Thanks so much for any advice.

We went through something really similar with DS5 last year and I'd say

How to talk so little kids will listen
Calmer happier easier parenting
Siblings without rivalry
The book you wish your parents had read

In that order! We spent time recognising and verbally praising every single positive thing that he did. Essentially took the attention away from the bad behaviour and gave it to the good ones. If little sister was hurt she got the attention not him, and then we'd talk through calmly later what wasn't right with the behaviour rather than showing any upset in the moment. Basically any 'bad behaviour' invoked little to no reaction and good behaviour got parental attention. The reward of attention was enough to (slowly) change his behaviour. He's a blooming delight now. Took a while though.

Beansandneedles · 04/04/2024 09:29

PippetyPoppetyPie · 03/04/2024 16:16

What really works for my DS is we made him his own ‘secret den’ which is a cordened off bit at the end of the living room that his younger and older sibling aren’t allowed in.

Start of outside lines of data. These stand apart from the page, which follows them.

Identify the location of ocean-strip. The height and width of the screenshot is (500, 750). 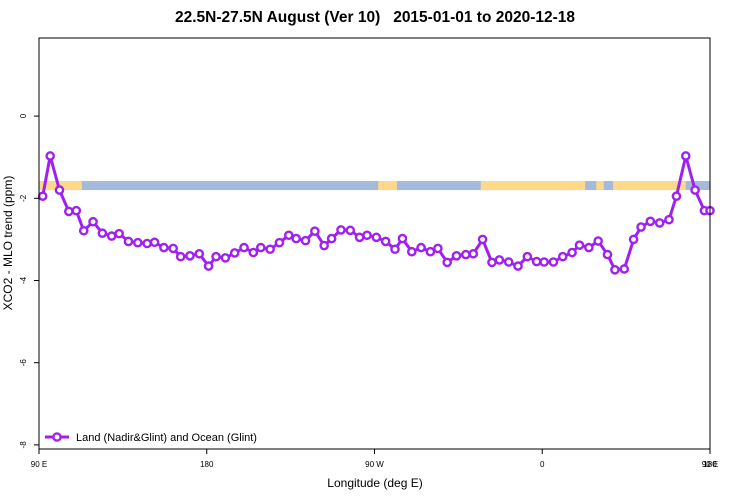
(374, 186).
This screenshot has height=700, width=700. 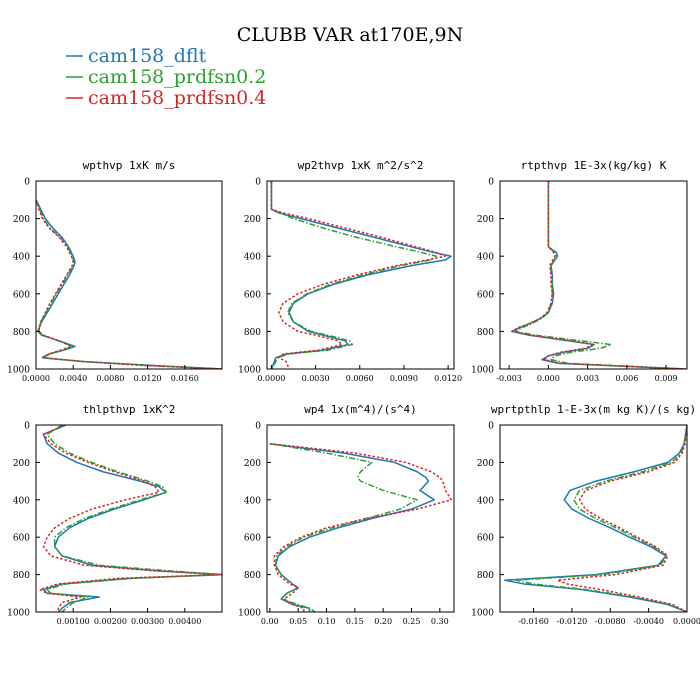 What do you see at coordinates (298, 622) in the screenshot?
I see `x-tick-label: 0.05` at bounding box center [298, 622].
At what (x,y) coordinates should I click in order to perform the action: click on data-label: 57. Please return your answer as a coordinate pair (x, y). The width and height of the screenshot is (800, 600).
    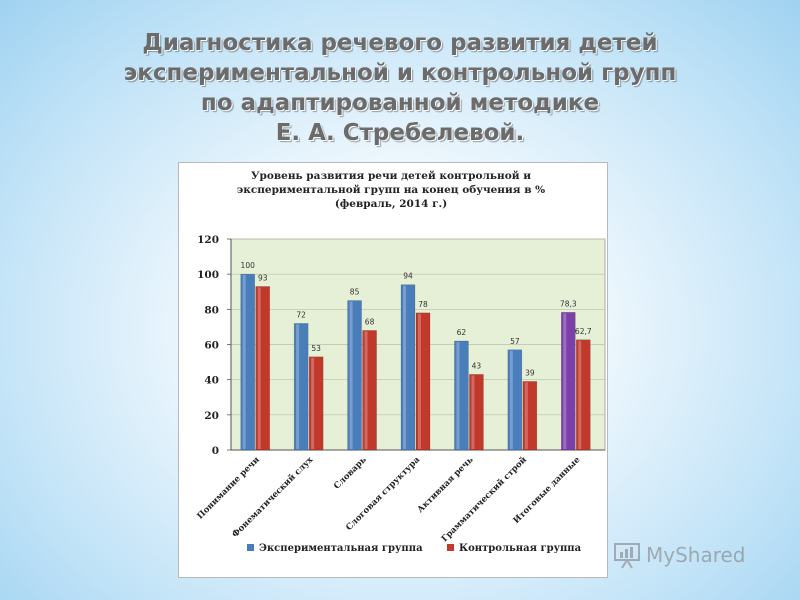
    Looking at the image, I should click on (515, 342).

He doesn’t get his games ruined then and also he is beginning to use that area to self regulate and will go there to calm down. Not always but sometimes

Second this! And also talking a lot about what they can do with their big feelings. We said pummelling the couch, stamping feet or yelling at the river was acceptable, as well as calming breaths, shoulder taps, counting to 10 etc.

Honestly wish I'd had someone coach me through my anger as a kid. I've been learning too and it's a revelation. I used to basically hit and scratch myself once I'd been sent to my room. noone knows even to this day. Feels far healthier to learn how to process it in a sensible way.

notnowmarmaduke · 04/04/2024 09:55

Twolittleloves · 04/04/2024 09:00

'Putting a child in their room and leaving them there' without comfort for a length of time when they are in distress is definitely emotionally neglectful.

I'm not saying that it is 'classed' as neglect in the sense that SS are going to be getting involved, but nor would they get involved in someone smacking a child, and that's still physically abusive.

sending a badly behaved child to their room is not emotional neglect. It is responsible parenting. Not disciplining appropriately is neglect. hence whole threads of people complaining their teens are rude. How is that preparing them for successful and happy relationships?